Jevons Paradox drives AI compute demand as token costs fall 1,000x

Per-token AI costs have fallen 1,000-fold in three years, yet enterprise compute consumption is exploding — Uber burned through its entire 2026 AI budget by April, and AT&T now processes 27 billion tokens daily, up from 1 billion 18 months ago.

"Every time we get the same unit of intelligence cheaper, we are not reducing consumption; we are increasing consumption because we can solve more complex tasks with the same budget," Roman Chernin, co-founder and chief business officer at Nebius, an AI cloud company, said.

The phenomenon, known as Jevons Paradox after 19th-century economist William Stanley Jevons, describes how efficiency gains that lower costs can increase total resource consumption. In a letter to the Wall Street Journal this week, economist Maury Harris argued the principle applies to AI compute, where price elasticity of demand may prove "highly elastic." Nebius, which builds large-scale GPU clusters, saw its stock drop 40% during the DeepSeek panic in January — yet Chernin said that same week was "probably the best week in sales" as companies realized they could afford inference at scale.

The implications for investors are significant. Goldman Sachs estimates annual AI infrastructure spending could rise from $765 billion in 2026 to $1.6 trillion by 2031. But the winners will depend on utilization rates, financing discipline, and the ability to absorb volatile component costs — memory-chip prices have risen sixfold over the past year as AI demand spills beyond data centers into the broader economy.

The Token Explosion Hits Enterprise Budgets

The shift from experimental chatbots to agentic AI systems is the primary driver. When enterprises move from single-turn queries to multi-step autonomous agents that chain calls, retrieve documents, and take action, token consumption jumps by an order of magnitude or more. A major healthcare insurer watched its monthly AI token consumption go from 3 million to more than 150 million in under a year.
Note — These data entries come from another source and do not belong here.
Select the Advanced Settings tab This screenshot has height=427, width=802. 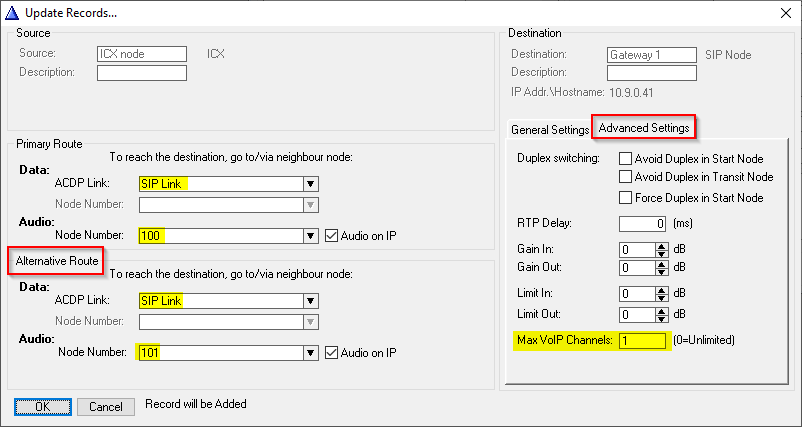[x=643, y=128]
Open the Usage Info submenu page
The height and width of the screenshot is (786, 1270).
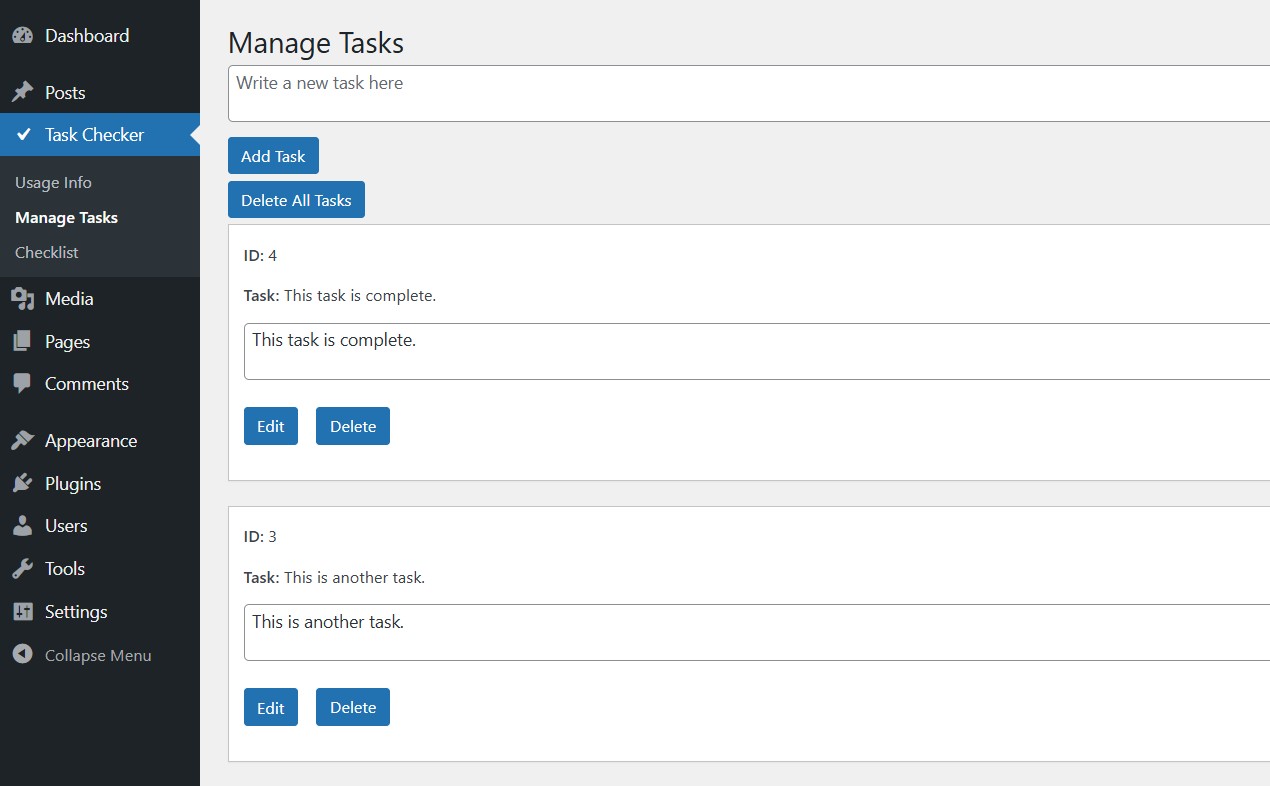point(53,183)
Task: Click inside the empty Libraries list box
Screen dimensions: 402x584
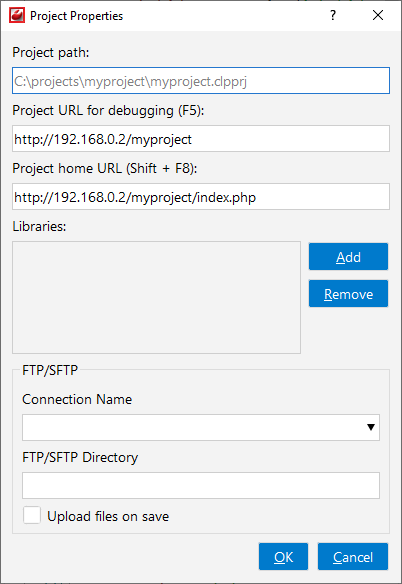Action: tap(156, 297)
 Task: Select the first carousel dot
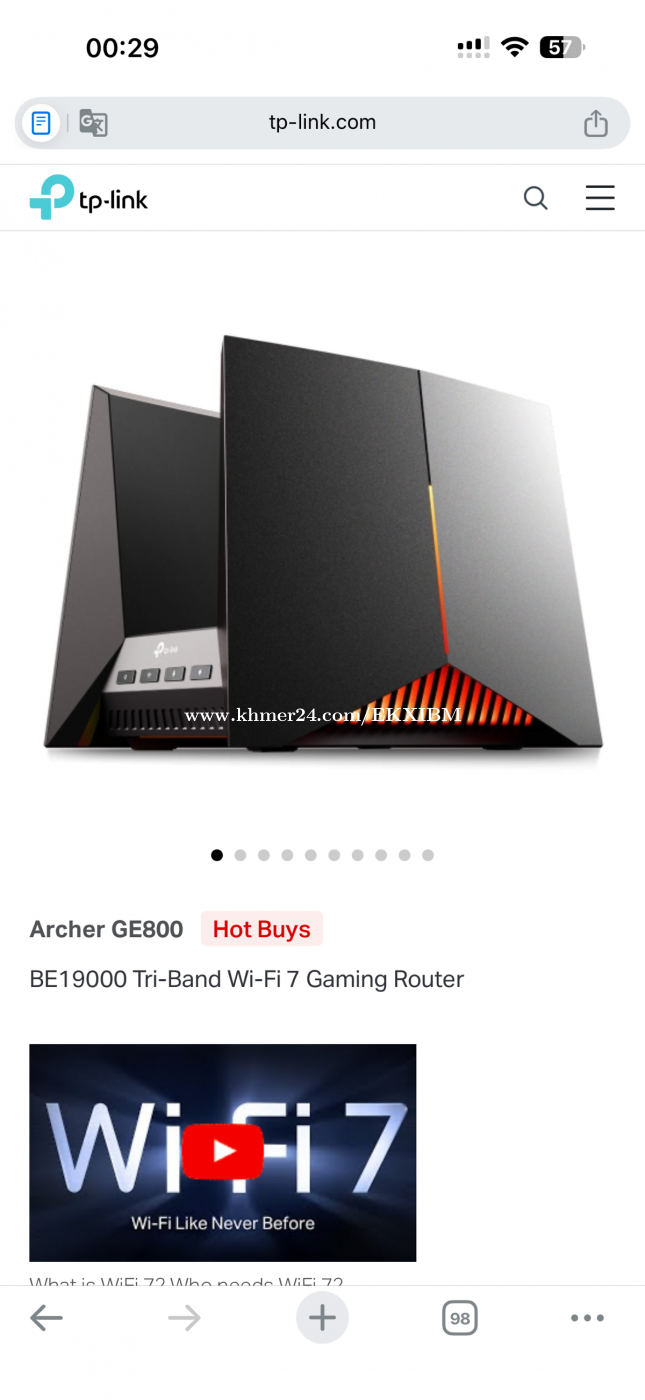coord(217,855)

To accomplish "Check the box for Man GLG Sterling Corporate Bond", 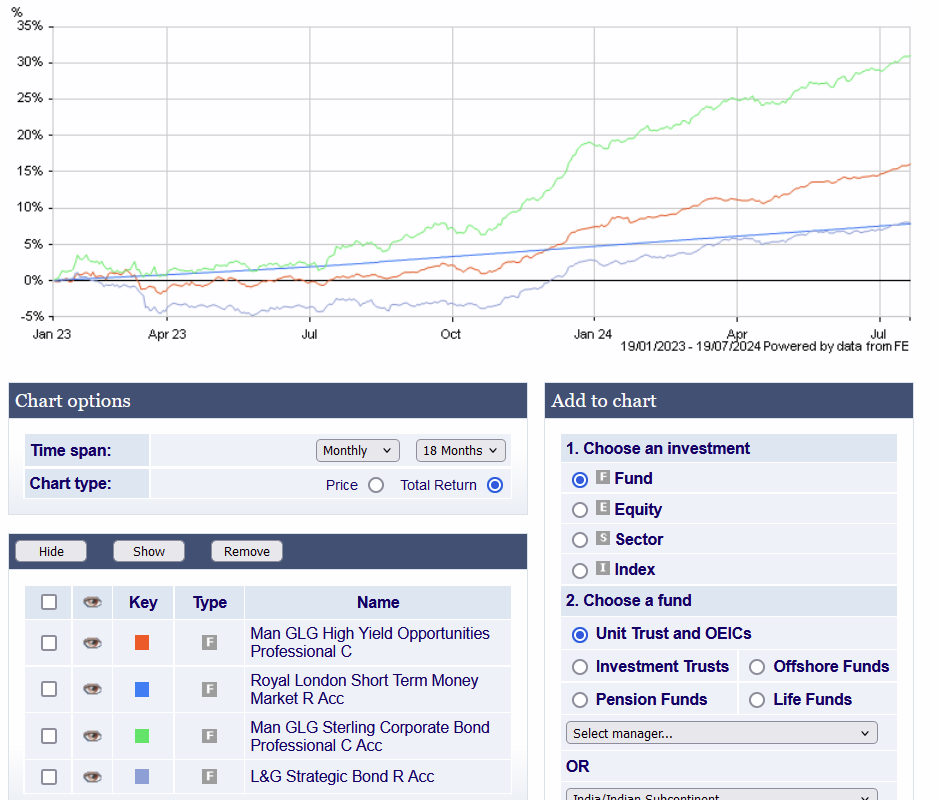I will point(49,736).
The spending surge is reshaping vendor pricing. Anthropic eliminated flat-rate enterprise pricing after discovering developers were burning thousands of dollars in compute on $200-per-month plans. OpenAI moved Codex to per-token billing the same month. Every major AI vendor is converging on metered pricing, creating what Chernin calls a structural lock-in: every new agent deployed deepens dependence on providers who set the rate and control the terms.

Yet the demand side tells a different story from the panic that gripped markets in January. When DeepSeek's release triggered a 40% drop in Nebius's stock and a broader selloff in AI infrastructure names, corporate engineering teams were doing the opposite of retreating — they were scaling up. The lower costs made previously uneconomical applications viable, from internal knowledge retrieval to automated customer workflows.

Who Wins When Compute Gets Cheaper

The competitive dynamics favor companies that move up the technology stack. Chernin estimates the bare-metal GPU rental market serves roughly a dozen customers globally. Managed infrastructure reaches hundreds. Inference platforms attract thousands. Agentic systems, he predicts, will draw tens of thousands of developers.

Nebius's Token Factory, a managed inference platform, exemplifies this strategy. The service lets companies run open-source models without managing backend infrastructure, applying optimization techniques to keep costs predictable. For enterprises, the value proposition is clear: hosted models handle the complexity of tracking costs, maintaining uptime, and routing tasks across different models based on budget and speed requirements.

But the hosted inference layer faces its own commoditization risk. A 2026 study found approximately a 600-fold decline in large language model inference prices between 2020 and 2026, while the OECD's 2025 AI markets report documented sharp declines in quality-adjusted model prices as competition widens. That suggests the margin-compression pressure that hit chipmakers is now spreading upward through the stack.

For investors, the key question is which companies can build durable moats. Nvidia, trading at roughly 35 times forward earnings, faces the risk that cheaper inference reduces demand for its highest-margin training chips. Cloud hyperscalers — Amazon, Microsoft, Google — benefit from increased compute consumption but face rising capital requirements. And infrastructure providers like Nebius must prove they can maintain utilization and pricing power as the market expands.

The Jevons Paradox suggests total AI industry revenue will grow even as unit prices fall. But capturing that revenue requires more than owning compute — it requires the software, tooling, and enterprise relationships that turn raw processing power into finished products.

This article is for informational purposes only and does not constitute investment advice.